Maui's state park system is comprised of eight parks. Highlights of the parks include historical ruins, exotic and native plant species, scenic views, sandy beaches, volcanic formations and endangered species habitat. Facilities vary from site to site. Recreation opportunities at these state facilities vary from viewing cultural ruins to board surfing. Camping and lodging are permitted at two sights on the island. Other activities at state parks include viewing scenery, photography, hiking, swimming, picnicking and fishing.
Haleakala Park includes 28,655 acres, 19,270 of which are designated wilderness. The park preserves the outstanding features of Haleakala Crater on the island, which include the unique and fragile ecosystems of Kipahulu Valley, the scenic pools along Ohe'o Gulch and many rare and endangered animal species.
Haleki'i-Pihana Heiau Monument encompasses ten acres in north central Maui. The site protects two important heiau used as sacrificial temples by the last ruling chief, Kahekili. This park provides an excellent view of central Maui and the Wailuku Plain.
Iao Valley preserves unique cultural and natural resources. The park is relatively small, six acres, but lots of history and lore surround the area. The unique rock formation, Iao Needle, is the most obvious feature of the park. It stands 1,200 feet above the valley floor. A botanical garden created by plants brought to the island by Hawaiians who lived in the valley is accessible by a short path.
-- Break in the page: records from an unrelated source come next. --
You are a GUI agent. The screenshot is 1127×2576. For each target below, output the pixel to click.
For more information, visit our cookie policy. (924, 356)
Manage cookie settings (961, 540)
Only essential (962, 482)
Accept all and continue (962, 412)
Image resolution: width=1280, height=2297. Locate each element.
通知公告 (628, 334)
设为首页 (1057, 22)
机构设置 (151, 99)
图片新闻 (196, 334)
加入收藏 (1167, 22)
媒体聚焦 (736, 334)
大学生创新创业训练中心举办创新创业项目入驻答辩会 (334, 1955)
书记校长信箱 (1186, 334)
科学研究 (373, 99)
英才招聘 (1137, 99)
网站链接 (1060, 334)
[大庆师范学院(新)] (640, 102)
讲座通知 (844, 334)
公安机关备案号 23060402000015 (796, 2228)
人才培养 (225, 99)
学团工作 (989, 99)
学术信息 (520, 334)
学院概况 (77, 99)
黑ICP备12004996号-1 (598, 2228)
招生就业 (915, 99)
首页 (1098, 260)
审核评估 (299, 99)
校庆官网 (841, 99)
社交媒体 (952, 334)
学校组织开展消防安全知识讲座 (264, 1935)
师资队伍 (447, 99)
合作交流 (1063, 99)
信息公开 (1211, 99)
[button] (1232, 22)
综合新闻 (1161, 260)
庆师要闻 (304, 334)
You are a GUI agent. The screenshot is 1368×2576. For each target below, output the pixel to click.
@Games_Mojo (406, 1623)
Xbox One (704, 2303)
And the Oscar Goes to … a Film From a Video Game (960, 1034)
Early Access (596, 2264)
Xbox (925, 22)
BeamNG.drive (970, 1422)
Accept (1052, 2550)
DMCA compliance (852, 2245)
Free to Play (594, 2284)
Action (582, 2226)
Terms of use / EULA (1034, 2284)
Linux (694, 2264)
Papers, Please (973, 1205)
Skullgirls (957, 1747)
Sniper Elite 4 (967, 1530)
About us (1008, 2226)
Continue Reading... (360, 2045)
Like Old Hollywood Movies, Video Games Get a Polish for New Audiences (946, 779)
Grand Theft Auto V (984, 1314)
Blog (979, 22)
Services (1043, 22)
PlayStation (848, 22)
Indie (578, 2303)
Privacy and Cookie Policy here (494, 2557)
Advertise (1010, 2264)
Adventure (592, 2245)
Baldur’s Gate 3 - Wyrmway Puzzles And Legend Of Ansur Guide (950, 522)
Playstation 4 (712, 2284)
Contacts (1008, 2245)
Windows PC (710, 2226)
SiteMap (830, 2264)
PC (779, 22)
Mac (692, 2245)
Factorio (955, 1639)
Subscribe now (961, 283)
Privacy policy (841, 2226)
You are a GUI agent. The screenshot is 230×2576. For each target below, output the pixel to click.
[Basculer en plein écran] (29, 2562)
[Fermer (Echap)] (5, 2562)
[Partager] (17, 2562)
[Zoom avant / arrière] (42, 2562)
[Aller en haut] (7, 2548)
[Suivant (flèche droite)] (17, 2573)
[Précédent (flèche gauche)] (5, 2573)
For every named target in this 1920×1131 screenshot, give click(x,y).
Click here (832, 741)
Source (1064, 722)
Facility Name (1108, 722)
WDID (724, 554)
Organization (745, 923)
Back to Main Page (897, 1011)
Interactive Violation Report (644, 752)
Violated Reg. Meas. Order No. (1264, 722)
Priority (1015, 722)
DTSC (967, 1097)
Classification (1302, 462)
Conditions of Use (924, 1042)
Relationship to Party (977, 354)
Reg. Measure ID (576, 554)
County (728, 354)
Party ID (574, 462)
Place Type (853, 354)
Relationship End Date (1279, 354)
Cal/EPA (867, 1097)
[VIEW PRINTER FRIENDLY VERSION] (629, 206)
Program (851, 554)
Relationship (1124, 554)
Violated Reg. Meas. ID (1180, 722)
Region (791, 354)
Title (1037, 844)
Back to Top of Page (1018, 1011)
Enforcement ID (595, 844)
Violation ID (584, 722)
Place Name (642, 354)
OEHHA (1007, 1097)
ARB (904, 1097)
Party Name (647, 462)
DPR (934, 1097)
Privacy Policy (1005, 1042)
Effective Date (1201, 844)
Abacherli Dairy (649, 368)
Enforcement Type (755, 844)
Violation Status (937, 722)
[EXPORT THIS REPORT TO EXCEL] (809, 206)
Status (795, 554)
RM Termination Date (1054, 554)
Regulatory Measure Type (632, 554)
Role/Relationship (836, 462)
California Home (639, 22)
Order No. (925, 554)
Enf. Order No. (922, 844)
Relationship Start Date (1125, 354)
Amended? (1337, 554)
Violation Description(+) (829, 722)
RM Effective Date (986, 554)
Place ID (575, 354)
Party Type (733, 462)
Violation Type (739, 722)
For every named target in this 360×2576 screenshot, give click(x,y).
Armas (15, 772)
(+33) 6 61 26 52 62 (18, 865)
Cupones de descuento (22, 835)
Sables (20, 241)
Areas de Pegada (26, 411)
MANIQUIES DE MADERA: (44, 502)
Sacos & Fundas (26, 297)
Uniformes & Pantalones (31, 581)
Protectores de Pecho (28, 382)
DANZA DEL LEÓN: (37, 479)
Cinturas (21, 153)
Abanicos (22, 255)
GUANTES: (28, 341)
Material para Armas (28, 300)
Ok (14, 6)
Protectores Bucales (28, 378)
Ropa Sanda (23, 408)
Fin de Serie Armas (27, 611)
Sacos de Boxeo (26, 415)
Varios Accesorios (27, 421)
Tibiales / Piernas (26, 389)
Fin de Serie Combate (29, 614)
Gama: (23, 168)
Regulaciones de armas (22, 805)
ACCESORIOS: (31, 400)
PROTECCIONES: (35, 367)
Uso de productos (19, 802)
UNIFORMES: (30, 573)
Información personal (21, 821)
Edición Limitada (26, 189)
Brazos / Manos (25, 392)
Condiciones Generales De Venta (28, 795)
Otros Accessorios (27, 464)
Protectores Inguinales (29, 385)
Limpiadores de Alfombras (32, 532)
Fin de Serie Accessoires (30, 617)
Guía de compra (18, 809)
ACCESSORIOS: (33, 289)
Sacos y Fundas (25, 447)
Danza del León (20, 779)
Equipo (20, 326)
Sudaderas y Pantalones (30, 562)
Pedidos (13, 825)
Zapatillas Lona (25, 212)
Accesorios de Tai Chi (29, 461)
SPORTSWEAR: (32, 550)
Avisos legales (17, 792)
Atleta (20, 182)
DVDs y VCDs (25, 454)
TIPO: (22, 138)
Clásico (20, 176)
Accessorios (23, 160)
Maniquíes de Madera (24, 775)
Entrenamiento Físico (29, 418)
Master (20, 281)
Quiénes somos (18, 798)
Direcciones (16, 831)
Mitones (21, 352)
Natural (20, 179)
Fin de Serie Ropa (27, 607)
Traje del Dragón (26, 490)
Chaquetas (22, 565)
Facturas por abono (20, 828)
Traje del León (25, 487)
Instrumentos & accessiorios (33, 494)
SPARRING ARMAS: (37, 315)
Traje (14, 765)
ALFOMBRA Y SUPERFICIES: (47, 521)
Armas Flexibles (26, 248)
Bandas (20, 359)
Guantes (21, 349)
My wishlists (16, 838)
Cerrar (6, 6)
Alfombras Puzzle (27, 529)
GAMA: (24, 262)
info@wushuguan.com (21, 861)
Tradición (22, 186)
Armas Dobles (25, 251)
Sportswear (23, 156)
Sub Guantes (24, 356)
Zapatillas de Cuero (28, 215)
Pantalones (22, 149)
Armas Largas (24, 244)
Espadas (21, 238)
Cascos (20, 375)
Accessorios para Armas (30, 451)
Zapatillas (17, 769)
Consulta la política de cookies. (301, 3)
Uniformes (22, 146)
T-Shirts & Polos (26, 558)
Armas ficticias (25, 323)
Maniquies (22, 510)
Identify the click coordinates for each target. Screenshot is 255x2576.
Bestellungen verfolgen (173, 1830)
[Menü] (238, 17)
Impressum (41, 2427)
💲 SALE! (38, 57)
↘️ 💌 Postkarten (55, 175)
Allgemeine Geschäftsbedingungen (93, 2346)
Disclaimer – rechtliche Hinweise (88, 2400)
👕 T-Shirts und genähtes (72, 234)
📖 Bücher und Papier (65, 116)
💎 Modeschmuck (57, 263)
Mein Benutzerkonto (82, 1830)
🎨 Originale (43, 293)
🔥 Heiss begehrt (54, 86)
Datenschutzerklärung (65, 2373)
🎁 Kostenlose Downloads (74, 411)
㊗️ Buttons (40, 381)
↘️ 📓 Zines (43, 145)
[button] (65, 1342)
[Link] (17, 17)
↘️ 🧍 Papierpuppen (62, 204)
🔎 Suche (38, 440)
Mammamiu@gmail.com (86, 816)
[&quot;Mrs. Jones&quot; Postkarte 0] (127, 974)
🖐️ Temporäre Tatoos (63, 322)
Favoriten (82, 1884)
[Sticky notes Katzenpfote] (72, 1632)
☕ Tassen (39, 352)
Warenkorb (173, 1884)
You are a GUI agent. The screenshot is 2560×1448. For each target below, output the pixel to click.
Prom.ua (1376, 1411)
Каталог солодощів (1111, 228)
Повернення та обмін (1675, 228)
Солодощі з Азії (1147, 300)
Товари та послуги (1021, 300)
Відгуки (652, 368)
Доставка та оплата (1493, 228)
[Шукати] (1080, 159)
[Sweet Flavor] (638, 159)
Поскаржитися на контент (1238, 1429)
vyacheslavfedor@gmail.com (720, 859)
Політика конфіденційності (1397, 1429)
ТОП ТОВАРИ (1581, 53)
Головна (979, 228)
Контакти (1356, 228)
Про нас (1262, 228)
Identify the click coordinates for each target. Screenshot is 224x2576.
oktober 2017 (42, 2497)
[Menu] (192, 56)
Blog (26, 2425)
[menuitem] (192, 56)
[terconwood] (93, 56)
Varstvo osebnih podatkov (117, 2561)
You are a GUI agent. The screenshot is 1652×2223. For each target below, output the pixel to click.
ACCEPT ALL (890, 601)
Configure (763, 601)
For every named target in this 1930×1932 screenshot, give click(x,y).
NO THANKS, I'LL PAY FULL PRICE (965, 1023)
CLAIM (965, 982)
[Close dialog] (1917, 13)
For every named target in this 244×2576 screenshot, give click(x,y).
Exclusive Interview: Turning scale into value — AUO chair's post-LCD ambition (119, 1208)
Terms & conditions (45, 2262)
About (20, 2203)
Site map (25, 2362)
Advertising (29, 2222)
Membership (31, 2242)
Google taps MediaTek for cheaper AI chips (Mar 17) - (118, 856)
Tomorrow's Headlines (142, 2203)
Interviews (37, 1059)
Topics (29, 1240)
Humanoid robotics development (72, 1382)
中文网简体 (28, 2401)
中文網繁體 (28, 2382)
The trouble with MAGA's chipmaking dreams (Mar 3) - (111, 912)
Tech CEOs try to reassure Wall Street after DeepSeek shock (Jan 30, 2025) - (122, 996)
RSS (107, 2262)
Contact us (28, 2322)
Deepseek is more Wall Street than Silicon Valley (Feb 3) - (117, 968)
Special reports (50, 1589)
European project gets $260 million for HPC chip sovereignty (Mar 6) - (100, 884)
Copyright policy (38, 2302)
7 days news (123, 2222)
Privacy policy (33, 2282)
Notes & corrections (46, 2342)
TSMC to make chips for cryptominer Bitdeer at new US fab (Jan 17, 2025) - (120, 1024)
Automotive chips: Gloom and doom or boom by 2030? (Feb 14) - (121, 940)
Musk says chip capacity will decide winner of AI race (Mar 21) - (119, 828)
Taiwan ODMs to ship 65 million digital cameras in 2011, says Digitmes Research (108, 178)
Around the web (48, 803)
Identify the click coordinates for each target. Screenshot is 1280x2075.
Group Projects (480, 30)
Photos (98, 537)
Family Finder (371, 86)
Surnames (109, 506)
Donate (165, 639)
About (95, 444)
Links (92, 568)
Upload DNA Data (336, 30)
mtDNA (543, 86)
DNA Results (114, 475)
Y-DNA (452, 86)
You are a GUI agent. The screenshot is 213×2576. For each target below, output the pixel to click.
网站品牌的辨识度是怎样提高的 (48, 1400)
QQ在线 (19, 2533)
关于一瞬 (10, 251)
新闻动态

Also on this site was the Battle of Kepaniwai, where Kamehameha I's forces conquered Maui's army in an effort to unite the islands in 1790. This state park is designated a National Natural Landmark. The state maintains lavatories, a walking path for hikers>/a> and scenic overlooks at the site.
Wailua Valley Wayside provides a break for motorists on the Hana Highway. The rest area provides perspectives of the Ke'anae Valley, Ko'olau Gap in Haleakala's crater and Wailua Village.
The western shoreline is heavily populated and highly developed, with the northern shore as the exception. The Honoapiilani Highway leads along the coast of western Maui from Kahului south to Kapalua. The beaches and waters from Maalaea west to Lahaina provide excellent opportunities for whale watching during the winter months. The largest community in this region is Lahaina, which was the capital of the islands until 1845. The community was also a whaling port during the mid nineteenth century. Historical sites and museums abound through out this area.
The northwestern shore of the island is mostly rural with several beach parks. Fleming Beach Park north of Kapalua provides excellent year-round swimming and snorkeling with public facilities. Famous Slaughterhouse Beach lies within this region and provides a long beach and two bays for swimming, body surfing and snorkeling. The interior is public land protected as the West Maui Forest Reserve. There is some excellent biking on the island as well as some backpacking.